When Predictions Fail: The Dilemma of Unrealistic Optimism

Abstract
One of the most robust findings in the psychology of prediction is that people's predictions tend to be optimistically biased. By a number of metrics and across a variety of domains, people have been found to assign higher probabilities to their attainment of desirable outcomes than either objective criteria or logical analysis warrants. Yet the very prevalence of optimistic biases presents an intriguing dilemma: Given that many of the decisions people make, most of their choices, and virtually all plans are based on expectations about the future, it would seem imperative that people's predictions and expectations be free from bias.
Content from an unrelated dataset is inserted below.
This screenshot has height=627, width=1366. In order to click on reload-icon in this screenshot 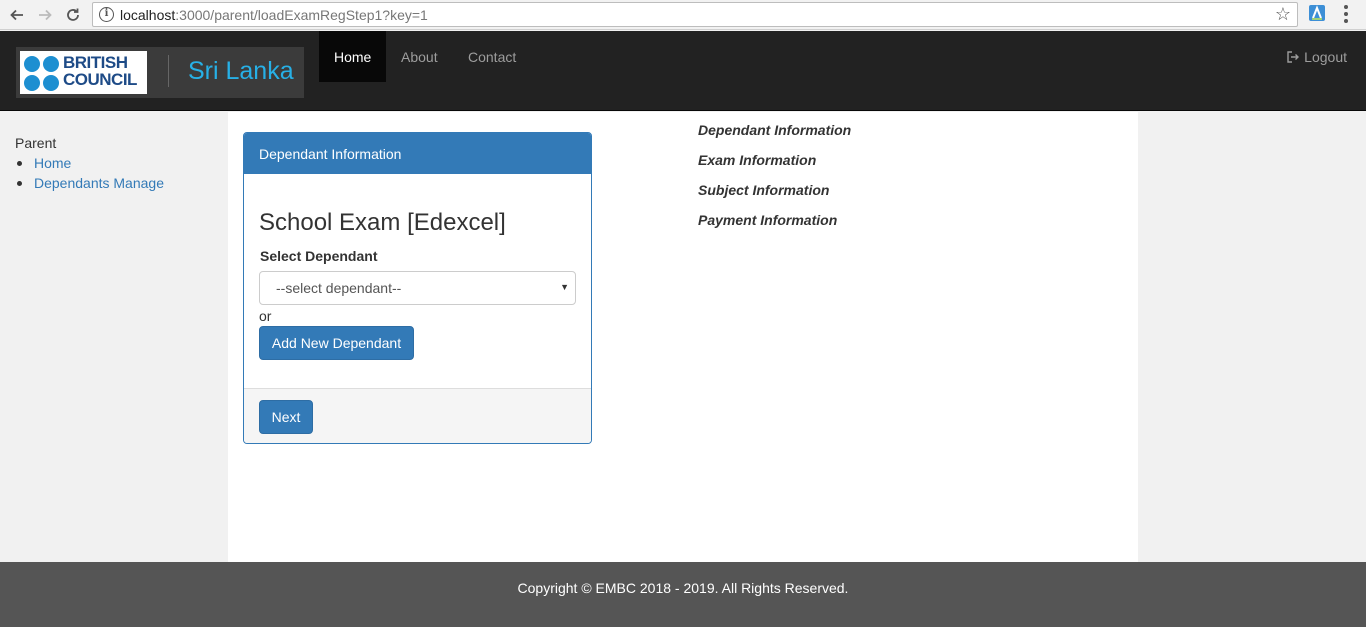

If the majority of predictions, expectations and performance-relevant perceptions are optimistically biased, how can people make appropriate decisions, or choose effective courses of action? We review research on optimistic biases in personal predictions and address the question of how people can maintain these biases when doing so would seem to be maladaptive. We begin by reviewing empirical evidence that has shown optimistic biases to be a common feature of people's predictions and expectations. EVIDENCE OF OPTIMISTIC BIAS IN PERSONAL PREDICTIONS Henrik Ibsen maintained “that man is in the right who is most clearly in league with the future” (in Sprinchorn, 1964). By similar logic, one might argue that the clearest demonstrations of optimistic biases are those that have revealed systematic discrepancies between people's predictions and the outcomes they ultimately attain.